Here's What A Julián Castro Presidential Run Could Look Like

“I’m confident that if a Texas Democrat is on the ballot in 2020 that Texas will go Democratic," Castro, who is exploring a presidential run, told BuzzFeed News.

Julián Castro, the former Obama-era housing and urban development secretary, is offering a broad vision for a potential presidential campaign and articulating the anxieties that he says communities of color face under President Donald Trump’s administration, as he publicly explores entering the 2020 Democratic primary.

“I’m clearly leaning in a certain direction,” Castro told BuzzFeed News over a brief phone call outlining his plans to fundraise and make potential staffing decisions ahead of a Jan. 12 announcement of his decision in San Antonio, Texas, where he served as mayor before joining the Obama administration. “We’ll be using the next few weeks to put the building blocks in place if there is a campaign.”

Castro’s decision to publicly launch an exploratory committee for 2020 on Wednesday gives him a head start on traveling the country ahead of what’s expected to be a broad field of Democratic candidates. “Some folks have said, ‘Is it too early to form an exploratory committee or go forward?’ And I’ve got to move forward on my own timeline. I have a strong vision for the country’s future and I have no doubt there are going to be a whole bunch of other candidates in the race and they’re going to have their own plans and their own timelines, but I’m sticking to mine.”

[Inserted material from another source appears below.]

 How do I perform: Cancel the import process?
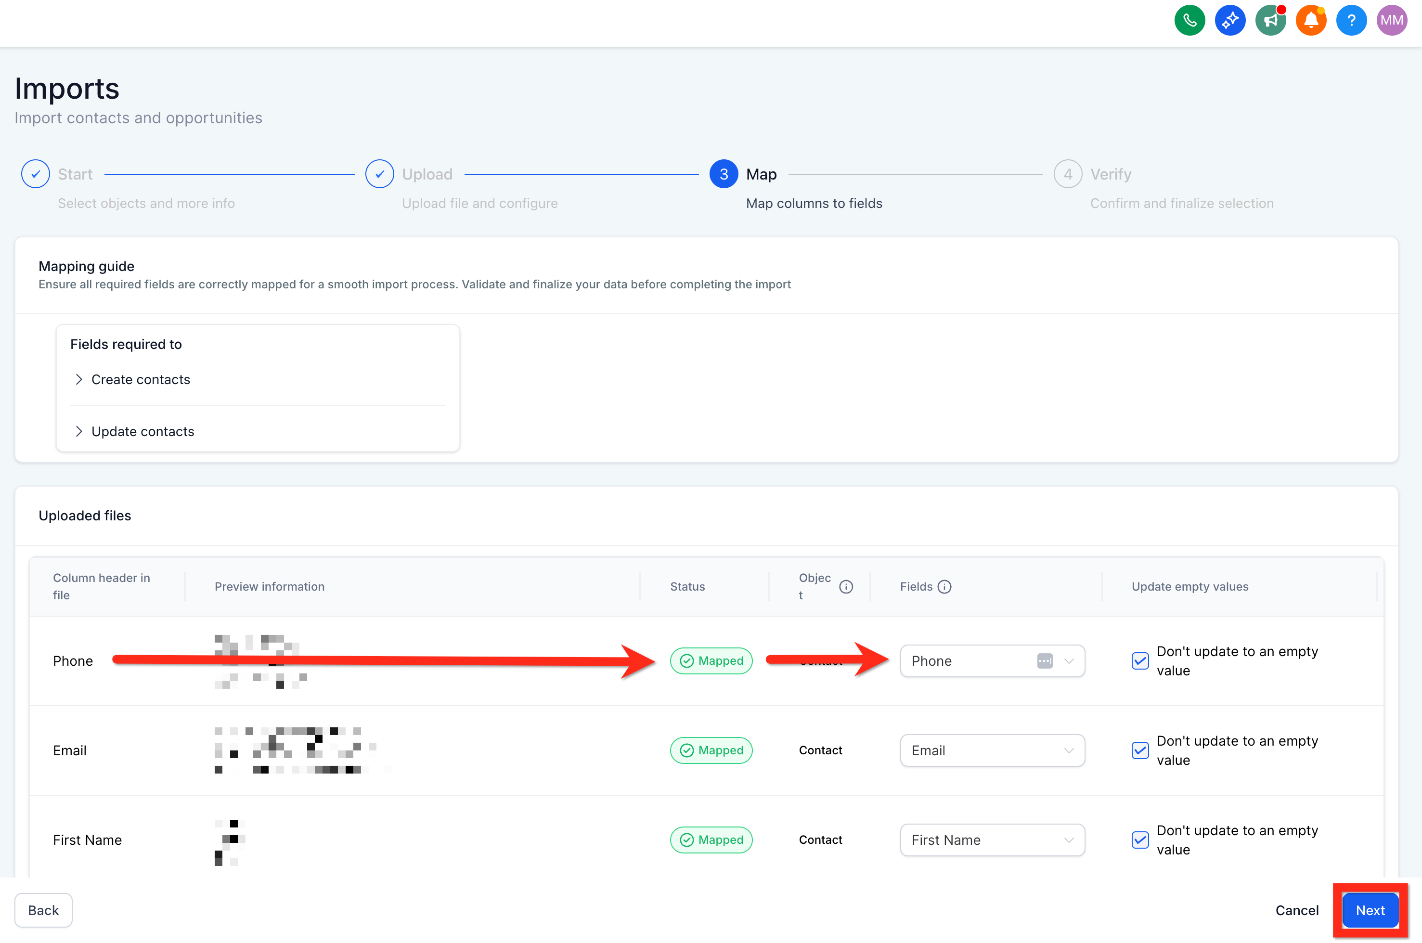1296,910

Castro said that while his team is still finalizing a travel schedule for the next month, he plans on making public appearances across the country, including in some of the early primary states. “I’ve been to the first four states already, so I’m going to focus on those states if I get in and some of the states that vote on Super Tuesday, including Texas,” he said.

“Politics is always about your message, how hard you work to get support, and also timing. So I’m going to get out there and I’m going to work hard and I’m going to deliver a message about the country’s future and my experience of getting things done, and people are going to have a choice to make,” Castro said about visiting early-voting states in the primaries like Nevada, South Carolina, and New Hampshire.

“I’m confident if I decide to run I can win the nomination,” he added.

Castro, whose mother is a Chicana activist, hasn’t shied away from addressing racial and religious identity and its prominence in politics, a shift from 2010 when the New York Times Magazine reported that he was wary of referring to himself as “brown,” using the term “people of color” to describe Mexican Americans, and considered younger generations less burdened than previous generations.

“We can’t compare 1928 or 1968 to 2018 and say that on the whole things are worse for people of color or other vulnerable communities than they were 50 years ago or 80 years ago,” Castro explained after taking a pause. “But what we can say is that this generation has a particular charge to push back against an administration that is trying to take us backward and has begun to incite the kind of anxiety and fear in generations past and, more than that, is now trying to undermine civil rights laws and laws that would protect the rights and liberties of vulnerable communities. And we need to stop that before it goes and gets as bad as it was in generations past.”

If Castro does continue with a campaign, he’ll likely be the only Latino candidate running for the presidency. “I wish that it didn’t take until 2012 for a Latino to address the DNC and that my candidacy, if I run in 2020, would not be as rare as it has been,” Castro said, reflecting on his keynote address at the 2012 Democratic National Convention. “Going forward, the challenge for me is to articulate a strong vision for the future that includes everybody. At the same time, right now the Latino community feels attacked by this administration, and so of course there’s a special significance to me standing up on that stage.”

Castro said he’s not worried about another possible presidential bid from a Texas Democrat, as Rep. Beto O’Rourke, who narrowly lost his Senate race against Ted Cruz this year, mulls a run. “He’s a talented person and I’m sure he’s going to make his own decision and plan, and there are going to be 20 other folks making their own plans, too. I’m not going to worry about that. I’m going to focus on speaking directly to the American people and articulating my own strong vision for the country’s future.”

He does, however, believe that having a Texan on the presidential ticket in 2020 can do something that hasn't been done since 1976: give Texas's electoral votes to Democrats.

“I’m confident that if a Texas Democrat is on the ballot in 2020 that Texas will go Democratic,” Castro said, while commenting on the state of the Democratic Party’s outreach to Latino voters.

O'Rourke, asked about Castro's deliberations on Friday, said he thinks “it's something positive for the United States that he can offer and share ideas,” but that his own decision won't be impacted by Castro's.

Castro said that he’s not intimidated by the large field of potential candidates who have embraced policies further to the left as some of the most prominent possible candidates have endorsed Medicare for All and free college, and as progressive activists have pushed them to embrace policy packages like the Green New Deal.

“You’re going to have a whole range of perspectives represented on the debate stage. I consider myself a progressive and I look forward to articulating my own vision for the future, and then the voters are going to make their choices based on what they hear from a whole bunch of talented people,” Castro said. “I have no doubt that a lot of what I talk about many folks are going to agree with wholeheartedly, and there may be some things that I talk about that folks don’t agree with as wholeheartedly.”